__Aim__.
Answer these questions about the guitar practice thread:
1. How many minutes of improv over blues backing tracks does cheezyridr do after warming up?
2. Which instrument did shoretyus get serious about a couple of years ago?
3. How many new songs does jeremy_green say to figure out by ear every week?

__Text block__.
I'll give it another try when I pick up a new song and see what happens. but you're absolutely right. there definitely was not as many sources for tabs/sheets as there is now.


----------



## BIGDC (Aug 16, 2011)

nkjanssen;Simply running up and down scales with no musical context would be a waste of time for me.
...again said:


> I agree entirely, thats just a technique excercise for left/right hand co-ordination using alterate picking. I also spend time practicing 3 or 4 in a line, playing a scale in 3rd's, 4th's, 5th's and playing over backing tracks to try and make it sound good. But while doing that specific excercise I feel a metronome is a useful tool.
> And I'm too damn old to be a shredder .... I grew up in Liverpool when the Beatles were a bar band !!


----------



## cheezyridr (Jun 8, 2009)

i have 2 practice routines. one for when people are doing things at home that don't allow me to concentrate as i would like, and one for when i have the house to myself. 

when people are home and need to disturb me, i practice what i know, but haven't worked on lately. i warm up with about 5 min of finger excersize, and then it's about 20 min of improv over some blues backing tracks. after that i do guitar karoke to whatever bands i haven't played lately. i don't copy or play note for note. i try to strike a balance between what i feel and what i hear. at the end i try to write a few riffs just to spend time creating, instead of just emulating.

if i have the house to myself, i do the same routine but instead of guitar karoke, i pick 2 things i want to learn, whether it's a technique or a song or whatever, and i work on those for a couple hours. i'm usually unable to play during the week because of family and work, so on the weekends, or layoff days, i try to play for 3-4 hours minimum, fri sat and sunday.

when i learn a new song i rarely use tabs. i play by ear and by feel. sometimes i get stuck and i'll use tabs for a section, until i understand what they are doing. truth is, i don't alway wish to learn an entire song. sometimes i just learn the part i like to play, and not the rest.


----------



## shoretyus (Jan 6, 2007)

My take is that playing scales helps you infuse the slight variation of sounds of the notes into your brain. Not that I play alot of them on guitar. When I got serious about trombone a couple of years ago I really found this to true. 

As far as picking up stuff by ear it takes practice .. and practice and practice ...


----------



## jeremy_green (Nov 10, 2010)

There are so many ways to go... All different for each individual. 
The two most important things to focus on no mater your level (in order of importance).

1. Have fun - always.
2. Use your ears to figure out LOTS of songs - at least one or two new songs every week.

You do these 2 things and all the rest will snap into place as you grow and seek it out.


----------

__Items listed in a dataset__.
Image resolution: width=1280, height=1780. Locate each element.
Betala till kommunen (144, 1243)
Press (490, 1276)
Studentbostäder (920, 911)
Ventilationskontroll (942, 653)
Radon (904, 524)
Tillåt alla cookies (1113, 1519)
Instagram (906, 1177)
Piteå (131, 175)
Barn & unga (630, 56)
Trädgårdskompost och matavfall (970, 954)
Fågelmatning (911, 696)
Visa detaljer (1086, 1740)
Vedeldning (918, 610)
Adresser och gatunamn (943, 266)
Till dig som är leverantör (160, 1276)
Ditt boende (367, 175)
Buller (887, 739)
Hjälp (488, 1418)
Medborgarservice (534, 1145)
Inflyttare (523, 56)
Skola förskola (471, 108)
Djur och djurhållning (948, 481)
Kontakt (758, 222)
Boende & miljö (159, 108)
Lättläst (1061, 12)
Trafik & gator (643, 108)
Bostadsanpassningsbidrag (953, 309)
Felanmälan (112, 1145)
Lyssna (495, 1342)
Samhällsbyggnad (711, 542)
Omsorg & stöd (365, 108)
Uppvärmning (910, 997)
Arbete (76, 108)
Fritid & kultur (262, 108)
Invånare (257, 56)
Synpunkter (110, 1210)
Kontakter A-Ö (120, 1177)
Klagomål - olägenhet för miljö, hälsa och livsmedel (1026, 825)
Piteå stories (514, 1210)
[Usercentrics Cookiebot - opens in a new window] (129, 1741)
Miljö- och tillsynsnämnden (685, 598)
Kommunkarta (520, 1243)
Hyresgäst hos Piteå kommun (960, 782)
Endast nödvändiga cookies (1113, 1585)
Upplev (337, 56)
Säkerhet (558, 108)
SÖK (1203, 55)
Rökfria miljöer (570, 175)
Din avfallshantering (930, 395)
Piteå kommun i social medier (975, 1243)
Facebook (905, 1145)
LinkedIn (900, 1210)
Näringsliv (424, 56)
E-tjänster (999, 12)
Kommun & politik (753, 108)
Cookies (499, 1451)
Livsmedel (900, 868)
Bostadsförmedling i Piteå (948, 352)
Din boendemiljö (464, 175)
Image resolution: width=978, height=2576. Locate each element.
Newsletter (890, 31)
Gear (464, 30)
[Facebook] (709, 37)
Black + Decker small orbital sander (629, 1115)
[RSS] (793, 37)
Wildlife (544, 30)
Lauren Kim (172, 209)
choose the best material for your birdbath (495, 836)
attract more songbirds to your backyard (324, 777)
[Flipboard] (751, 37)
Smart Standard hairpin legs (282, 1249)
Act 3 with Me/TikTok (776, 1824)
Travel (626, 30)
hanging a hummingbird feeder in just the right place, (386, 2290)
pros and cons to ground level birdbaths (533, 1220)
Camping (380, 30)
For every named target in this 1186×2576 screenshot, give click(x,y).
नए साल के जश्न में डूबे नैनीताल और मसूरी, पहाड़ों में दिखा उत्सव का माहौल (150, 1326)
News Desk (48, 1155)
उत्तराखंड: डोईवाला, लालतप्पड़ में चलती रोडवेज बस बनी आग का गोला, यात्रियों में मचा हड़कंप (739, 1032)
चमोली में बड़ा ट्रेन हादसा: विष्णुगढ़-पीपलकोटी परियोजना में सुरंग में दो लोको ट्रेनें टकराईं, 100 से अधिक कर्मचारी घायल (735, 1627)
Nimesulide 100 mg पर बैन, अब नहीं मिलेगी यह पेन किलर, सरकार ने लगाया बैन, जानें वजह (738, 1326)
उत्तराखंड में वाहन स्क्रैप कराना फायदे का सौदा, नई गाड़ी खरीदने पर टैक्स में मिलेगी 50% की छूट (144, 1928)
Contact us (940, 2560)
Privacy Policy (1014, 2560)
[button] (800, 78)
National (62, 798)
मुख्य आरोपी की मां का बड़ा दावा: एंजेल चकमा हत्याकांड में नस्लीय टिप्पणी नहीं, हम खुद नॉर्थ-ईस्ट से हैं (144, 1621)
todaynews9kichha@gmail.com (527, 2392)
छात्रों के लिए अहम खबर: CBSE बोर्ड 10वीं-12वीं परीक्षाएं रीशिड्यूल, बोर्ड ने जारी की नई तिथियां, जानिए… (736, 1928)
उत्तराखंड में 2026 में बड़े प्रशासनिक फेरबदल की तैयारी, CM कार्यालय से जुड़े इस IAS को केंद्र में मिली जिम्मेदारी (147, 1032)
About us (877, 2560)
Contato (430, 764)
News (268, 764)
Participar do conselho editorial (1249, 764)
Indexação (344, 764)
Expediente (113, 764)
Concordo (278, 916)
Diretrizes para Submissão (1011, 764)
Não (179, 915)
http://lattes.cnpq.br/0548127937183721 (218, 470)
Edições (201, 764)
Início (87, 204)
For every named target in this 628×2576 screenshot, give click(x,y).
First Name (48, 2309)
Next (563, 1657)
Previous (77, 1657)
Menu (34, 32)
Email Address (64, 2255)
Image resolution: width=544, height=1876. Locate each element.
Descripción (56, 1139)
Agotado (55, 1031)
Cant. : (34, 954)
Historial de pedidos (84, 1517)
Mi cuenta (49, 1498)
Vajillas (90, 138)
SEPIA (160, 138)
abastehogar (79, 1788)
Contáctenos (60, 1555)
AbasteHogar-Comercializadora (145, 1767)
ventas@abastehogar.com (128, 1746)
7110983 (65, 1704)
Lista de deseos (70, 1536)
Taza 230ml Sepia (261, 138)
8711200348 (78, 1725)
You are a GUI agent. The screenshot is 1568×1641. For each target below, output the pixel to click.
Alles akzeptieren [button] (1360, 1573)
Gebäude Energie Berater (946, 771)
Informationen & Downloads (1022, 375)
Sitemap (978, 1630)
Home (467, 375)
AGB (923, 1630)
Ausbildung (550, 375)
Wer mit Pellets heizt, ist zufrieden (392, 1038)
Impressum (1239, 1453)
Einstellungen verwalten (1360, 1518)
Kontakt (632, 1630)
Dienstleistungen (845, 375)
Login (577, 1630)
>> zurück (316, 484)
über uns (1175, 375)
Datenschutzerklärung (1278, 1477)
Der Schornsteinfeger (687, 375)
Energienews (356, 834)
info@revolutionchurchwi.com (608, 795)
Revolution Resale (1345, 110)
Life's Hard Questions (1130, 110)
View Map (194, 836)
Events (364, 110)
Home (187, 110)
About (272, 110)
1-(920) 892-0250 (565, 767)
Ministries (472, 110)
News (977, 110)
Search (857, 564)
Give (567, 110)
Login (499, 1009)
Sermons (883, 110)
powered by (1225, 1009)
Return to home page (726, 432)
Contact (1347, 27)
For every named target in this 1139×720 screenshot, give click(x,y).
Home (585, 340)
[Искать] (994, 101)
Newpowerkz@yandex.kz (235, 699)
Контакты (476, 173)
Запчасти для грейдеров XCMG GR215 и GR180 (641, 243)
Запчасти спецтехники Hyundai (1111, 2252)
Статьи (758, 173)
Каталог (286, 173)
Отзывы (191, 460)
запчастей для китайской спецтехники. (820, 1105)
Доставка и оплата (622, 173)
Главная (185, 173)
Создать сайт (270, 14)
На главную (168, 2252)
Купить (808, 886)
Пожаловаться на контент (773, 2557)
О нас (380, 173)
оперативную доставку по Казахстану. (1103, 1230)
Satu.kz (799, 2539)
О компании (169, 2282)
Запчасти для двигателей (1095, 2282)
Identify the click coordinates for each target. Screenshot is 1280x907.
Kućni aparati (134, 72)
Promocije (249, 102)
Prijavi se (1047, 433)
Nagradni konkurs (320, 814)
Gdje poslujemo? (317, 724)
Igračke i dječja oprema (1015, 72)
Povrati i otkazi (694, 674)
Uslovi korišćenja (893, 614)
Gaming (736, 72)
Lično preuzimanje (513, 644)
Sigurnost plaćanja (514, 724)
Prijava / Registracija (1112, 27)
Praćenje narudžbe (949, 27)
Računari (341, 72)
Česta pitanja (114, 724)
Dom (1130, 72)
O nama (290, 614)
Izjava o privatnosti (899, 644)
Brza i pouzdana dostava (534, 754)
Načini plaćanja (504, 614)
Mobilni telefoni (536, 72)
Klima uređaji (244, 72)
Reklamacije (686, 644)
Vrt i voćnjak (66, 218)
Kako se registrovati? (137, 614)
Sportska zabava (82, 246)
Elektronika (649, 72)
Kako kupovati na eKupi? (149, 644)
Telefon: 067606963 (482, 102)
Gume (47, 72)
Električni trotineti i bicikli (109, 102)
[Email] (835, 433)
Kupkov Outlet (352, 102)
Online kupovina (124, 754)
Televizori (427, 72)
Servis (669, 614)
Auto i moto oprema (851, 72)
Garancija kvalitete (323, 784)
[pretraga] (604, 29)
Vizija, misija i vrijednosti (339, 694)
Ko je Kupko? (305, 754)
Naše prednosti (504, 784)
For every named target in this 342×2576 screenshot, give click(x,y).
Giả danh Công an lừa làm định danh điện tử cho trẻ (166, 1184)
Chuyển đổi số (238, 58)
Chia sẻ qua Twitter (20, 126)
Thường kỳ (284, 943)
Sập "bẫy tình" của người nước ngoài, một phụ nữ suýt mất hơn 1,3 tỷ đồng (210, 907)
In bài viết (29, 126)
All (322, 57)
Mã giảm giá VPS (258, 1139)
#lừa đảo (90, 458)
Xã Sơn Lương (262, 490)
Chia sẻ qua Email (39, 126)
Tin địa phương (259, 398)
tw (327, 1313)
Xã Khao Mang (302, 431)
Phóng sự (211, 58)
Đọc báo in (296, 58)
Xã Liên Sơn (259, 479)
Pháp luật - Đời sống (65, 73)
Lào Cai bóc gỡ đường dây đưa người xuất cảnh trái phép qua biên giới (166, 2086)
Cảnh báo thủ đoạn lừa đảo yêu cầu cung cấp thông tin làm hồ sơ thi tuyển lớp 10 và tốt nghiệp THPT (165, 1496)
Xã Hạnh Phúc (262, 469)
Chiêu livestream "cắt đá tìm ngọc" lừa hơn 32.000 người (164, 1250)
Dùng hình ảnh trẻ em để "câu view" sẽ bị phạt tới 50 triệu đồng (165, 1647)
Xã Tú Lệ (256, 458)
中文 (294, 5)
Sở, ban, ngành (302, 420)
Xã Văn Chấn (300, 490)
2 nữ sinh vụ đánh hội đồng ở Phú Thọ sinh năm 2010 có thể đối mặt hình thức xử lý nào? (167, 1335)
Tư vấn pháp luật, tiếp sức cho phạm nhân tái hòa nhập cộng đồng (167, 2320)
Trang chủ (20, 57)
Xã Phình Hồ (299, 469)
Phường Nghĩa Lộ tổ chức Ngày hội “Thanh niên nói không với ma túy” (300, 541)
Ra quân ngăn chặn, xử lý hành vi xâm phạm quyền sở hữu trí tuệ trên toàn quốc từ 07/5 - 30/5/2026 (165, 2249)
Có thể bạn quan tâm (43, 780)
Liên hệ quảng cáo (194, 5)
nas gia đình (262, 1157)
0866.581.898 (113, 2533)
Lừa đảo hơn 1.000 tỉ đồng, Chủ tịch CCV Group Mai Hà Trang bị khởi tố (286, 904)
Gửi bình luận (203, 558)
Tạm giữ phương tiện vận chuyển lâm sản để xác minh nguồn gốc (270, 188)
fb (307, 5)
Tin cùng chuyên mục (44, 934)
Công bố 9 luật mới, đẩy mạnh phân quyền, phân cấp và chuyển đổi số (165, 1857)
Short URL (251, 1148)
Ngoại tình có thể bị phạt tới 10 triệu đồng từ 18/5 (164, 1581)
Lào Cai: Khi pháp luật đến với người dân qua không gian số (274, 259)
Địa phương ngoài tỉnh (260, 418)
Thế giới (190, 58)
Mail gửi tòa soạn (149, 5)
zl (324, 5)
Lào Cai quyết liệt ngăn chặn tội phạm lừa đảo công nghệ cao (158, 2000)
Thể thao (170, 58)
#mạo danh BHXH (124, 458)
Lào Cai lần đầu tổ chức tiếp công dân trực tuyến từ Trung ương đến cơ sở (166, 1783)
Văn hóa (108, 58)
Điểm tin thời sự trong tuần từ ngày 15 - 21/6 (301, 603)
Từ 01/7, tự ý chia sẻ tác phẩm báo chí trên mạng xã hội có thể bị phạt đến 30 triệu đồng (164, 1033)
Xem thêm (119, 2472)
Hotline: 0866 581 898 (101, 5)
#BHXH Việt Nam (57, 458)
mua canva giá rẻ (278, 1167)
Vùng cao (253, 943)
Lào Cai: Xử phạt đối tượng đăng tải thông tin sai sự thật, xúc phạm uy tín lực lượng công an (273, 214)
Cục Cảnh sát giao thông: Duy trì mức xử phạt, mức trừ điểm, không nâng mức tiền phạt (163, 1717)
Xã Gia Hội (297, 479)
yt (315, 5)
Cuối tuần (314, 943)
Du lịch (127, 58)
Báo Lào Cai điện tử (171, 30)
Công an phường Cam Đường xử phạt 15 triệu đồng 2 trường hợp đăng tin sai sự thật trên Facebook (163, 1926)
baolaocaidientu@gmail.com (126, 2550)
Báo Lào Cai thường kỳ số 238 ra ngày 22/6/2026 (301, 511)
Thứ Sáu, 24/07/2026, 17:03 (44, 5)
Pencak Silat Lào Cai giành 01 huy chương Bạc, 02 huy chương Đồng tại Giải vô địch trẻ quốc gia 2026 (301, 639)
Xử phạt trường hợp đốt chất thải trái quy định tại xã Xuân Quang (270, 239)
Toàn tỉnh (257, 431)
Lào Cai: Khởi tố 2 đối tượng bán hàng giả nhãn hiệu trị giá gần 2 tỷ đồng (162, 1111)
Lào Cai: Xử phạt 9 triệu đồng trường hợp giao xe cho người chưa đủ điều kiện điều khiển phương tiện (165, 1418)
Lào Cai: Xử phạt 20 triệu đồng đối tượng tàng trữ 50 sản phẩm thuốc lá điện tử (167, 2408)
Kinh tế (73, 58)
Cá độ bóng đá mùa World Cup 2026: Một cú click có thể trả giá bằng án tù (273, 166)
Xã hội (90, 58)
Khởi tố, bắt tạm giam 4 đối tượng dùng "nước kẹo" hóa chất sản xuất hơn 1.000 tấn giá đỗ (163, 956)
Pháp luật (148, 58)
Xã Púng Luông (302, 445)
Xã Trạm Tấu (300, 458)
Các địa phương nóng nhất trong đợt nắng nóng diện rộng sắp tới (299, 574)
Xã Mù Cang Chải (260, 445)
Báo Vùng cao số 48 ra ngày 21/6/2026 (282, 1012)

__Answer__.
1. About 20 minutes.
2. Trombone.
3. At least one or two.